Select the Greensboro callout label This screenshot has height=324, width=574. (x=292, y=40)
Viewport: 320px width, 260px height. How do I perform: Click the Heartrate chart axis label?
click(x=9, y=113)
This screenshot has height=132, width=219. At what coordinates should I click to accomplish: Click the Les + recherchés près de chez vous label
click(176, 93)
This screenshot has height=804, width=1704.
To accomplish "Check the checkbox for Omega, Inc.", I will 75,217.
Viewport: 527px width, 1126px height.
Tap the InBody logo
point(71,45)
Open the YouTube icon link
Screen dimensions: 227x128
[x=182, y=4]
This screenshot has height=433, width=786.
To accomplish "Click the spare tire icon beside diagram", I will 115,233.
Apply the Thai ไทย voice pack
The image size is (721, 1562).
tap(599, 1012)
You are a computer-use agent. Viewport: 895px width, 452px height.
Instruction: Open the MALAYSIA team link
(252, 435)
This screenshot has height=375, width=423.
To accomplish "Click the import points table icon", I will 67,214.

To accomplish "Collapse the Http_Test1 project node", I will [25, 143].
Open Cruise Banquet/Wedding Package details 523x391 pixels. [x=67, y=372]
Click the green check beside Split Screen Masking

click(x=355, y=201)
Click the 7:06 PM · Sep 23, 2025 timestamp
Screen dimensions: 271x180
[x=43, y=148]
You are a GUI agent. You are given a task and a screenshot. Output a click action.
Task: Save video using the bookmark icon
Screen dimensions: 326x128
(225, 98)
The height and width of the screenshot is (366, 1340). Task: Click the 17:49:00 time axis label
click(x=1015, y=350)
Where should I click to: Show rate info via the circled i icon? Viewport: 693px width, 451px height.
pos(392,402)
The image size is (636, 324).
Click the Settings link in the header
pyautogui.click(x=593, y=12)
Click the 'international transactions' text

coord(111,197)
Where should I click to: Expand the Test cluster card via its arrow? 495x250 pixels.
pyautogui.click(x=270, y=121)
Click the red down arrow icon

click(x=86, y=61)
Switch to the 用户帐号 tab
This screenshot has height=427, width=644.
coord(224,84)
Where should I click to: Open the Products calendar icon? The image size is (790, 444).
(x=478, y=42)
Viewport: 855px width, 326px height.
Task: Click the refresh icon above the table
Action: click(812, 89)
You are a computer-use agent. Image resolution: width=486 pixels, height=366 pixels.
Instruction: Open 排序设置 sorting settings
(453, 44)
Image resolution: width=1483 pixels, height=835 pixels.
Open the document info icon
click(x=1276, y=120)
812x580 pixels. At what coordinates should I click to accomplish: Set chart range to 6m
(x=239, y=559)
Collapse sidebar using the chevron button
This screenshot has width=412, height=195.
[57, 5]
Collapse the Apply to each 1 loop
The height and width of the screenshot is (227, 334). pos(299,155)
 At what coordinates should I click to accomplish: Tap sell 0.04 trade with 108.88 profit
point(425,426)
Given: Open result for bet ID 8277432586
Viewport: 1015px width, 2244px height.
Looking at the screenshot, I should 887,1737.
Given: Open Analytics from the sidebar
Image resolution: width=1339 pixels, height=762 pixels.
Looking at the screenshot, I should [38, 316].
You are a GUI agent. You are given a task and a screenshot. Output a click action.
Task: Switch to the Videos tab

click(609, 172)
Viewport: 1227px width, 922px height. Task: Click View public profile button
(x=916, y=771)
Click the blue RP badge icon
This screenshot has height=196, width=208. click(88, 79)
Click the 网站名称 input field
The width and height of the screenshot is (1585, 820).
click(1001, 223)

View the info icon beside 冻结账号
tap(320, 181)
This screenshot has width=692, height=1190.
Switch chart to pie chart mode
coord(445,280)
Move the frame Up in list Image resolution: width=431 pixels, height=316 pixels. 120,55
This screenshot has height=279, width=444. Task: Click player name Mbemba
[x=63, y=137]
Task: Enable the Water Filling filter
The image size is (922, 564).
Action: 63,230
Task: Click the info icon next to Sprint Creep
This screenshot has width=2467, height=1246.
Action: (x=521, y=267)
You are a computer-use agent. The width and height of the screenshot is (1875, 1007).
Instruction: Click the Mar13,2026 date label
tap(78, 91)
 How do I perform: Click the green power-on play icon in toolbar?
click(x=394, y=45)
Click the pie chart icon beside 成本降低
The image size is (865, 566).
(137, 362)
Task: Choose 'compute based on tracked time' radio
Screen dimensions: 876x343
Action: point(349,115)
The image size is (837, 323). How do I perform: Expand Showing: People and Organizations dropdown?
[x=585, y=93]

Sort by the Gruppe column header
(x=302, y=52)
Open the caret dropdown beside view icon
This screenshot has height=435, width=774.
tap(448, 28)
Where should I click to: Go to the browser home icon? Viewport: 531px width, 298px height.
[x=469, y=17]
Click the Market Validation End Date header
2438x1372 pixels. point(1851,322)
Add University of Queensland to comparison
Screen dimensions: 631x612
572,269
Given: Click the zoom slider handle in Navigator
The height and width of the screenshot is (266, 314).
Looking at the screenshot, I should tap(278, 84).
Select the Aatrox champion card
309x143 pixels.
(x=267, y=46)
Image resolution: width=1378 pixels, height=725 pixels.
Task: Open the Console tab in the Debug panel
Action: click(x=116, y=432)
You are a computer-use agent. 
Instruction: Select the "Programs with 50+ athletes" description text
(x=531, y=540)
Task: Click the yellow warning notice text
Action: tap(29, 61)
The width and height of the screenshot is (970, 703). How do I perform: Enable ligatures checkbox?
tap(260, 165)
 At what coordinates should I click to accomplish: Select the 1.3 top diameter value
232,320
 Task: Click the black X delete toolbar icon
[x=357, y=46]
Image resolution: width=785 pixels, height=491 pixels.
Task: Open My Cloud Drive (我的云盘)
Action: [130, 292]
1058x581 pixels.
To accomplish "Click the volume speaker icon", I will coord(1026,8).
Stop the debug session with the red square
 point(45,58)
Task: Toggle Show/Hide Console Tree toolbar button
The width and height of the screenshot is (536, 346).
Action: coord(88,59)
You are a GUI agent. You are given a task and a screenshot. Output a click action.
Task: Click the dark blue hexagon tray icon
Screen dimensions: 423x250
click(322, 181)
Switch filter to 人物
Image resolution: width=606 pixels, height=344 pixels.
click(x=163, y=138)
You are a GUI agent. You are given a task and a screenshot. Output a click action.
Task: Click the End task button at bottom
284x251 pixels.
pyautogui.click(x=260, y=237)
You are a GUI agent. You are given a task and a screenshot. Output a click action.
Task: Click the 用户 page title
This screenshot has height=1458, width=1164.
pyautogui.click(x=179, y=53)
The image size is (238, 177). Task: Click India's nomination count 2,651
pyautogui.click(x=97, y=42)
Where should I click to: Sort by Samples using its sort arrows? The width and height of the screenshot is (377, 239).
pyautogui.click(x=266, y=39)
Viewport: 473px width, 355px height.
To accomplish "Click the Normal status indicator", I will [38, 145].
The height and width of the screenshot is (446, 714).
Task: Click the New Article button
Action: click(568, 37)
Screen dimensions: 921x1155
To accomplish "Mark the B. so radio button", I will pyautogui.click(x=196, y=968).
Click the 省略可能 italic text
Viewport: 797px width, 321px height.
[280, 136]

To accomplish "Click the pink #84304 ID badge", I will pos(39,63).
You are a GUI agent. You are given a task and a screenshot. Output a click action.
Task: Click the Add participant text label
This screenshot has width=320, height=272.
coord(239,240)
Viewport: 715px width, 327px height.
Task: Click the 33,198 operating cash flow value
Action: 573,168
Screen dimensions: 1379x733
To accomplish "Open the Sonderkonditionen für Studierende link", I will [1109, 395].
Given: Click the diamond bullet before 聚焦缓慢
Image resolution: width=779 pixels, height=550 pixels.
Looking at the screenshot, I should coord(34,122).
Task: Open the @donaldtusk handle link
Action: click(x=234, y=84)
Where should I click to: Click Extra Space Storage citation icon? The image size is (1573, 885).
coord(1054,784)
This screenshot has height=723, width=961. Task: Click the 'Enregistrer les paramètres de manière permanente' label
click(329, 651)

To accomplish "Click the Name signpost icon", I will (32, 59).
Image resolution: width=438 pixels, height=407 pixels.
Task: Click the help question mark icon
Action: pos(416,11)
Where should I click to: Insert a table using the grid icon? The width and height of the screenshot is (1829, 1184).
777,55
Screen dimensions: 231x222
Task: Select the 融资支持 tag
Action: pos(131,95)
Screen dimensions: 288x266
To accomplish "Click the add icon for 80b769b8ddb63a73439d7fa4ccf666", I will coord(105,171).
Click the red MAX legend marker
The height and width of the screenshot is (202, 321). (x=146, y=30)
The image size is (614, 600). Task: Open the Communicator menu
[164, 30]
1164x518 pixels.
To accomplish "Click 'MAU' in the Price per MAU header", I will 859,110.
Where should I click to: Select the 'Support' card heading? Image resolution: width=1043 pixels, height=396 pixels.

Instruction: Pull out every line of the rows above that contains the string "table". Treat case as significant.

Expected answer:
To accomplish "Click the import points table icon", I will 67,214.
Task: Click the refresh icon above the table
Where should I click to: Insert a table using the grid icon? The width and height of the screenshot is (1829, 1184).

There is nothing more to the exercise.